_Study questions_:
1. In the article on Darwin, the Nazis, euthanasia, and Christianity, who is named as the author of From Darwin to Hitler?
2. Rewrite the passage of the article on Darwin, the Nazis, euthanasia, and Christianity starting at "Four major topics" and ending at "(Palgrave Macmillan, 2004).", renaming "Nazism" as "National Socialism".

_Selected text_:
------------------------------

Darwin, the Nazis, Euthanasia, and Christianity

Four major topics lumped together in one article could be a recipe for disaster. But there is a method to my apparent madness, so allow me to proceed. Many have noted the connections between Darwinism and Nazism. Perhaps the most important recent work on the topic is Richard Weikart’s, From Darwin to Hitler (Palgrave Macmillan, 2004).

And euthanasia of course featured prominently in the Nazi death machine. And later in this article I will look at how German Christians reacted to the rise of the Nazis. But to begin, I wish to focus on the first three topics, utilising one very important article which was penned back in 1987.

I refer to “Euthanasia: Lessons from Nazism,” by Harold O.J. Brown (Human Life Review, 13 March 1987, pp. 88-99). It was a stirring wake-up call for Christians not to repeat the mistakes of their predecessors in Germany in the 1930s and 40s.

In it Brown lamented the fact that Christians of his day are so quiet on the issues of abortion and euthanasia, just as Christians tended to remain silent under the Nazis. And he traces the ideological history leading up to the rise of the Nazis, noting the close connection with Darwinism.

------------------------------

_Supplied records_:

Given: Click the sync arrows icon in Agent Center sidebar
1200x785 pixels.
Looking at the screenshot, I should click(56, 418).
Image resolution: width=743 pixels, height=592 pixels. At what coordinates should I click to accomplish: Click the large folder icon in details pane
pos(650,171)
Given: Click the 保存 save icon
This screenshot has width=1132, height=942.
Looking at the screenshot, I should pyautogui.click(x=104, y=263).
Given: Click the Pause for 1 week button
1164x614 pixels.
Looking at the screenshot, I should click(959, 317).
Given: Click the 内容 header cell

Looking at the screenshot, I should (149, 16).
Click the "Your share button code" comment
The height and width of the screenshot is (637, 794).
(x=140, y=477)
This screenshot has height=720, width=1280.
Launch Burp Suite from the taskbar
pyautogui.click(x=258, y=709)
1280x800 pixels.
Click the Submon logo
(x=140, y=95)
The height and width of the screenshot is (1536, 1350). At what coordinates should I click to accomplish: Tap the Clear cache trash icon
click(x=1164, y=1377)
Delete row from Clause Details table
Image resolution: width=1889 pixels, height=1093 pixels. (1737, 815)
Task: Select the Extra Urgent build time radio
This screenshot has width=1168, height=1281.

------------------------------

_Responses_:
1. Richard Weikart

2.
Four major topics lumped together in one article could be a recipe for disaster. But there is a method to my apparent madness, so allow me to proceed. Many have noted the connections between Darwinism and National Socialism. Perhaps the most important recent work on the topic is Richard Weikart’s, From Darwin to Hitler (Palgrave Macmillan, 2004).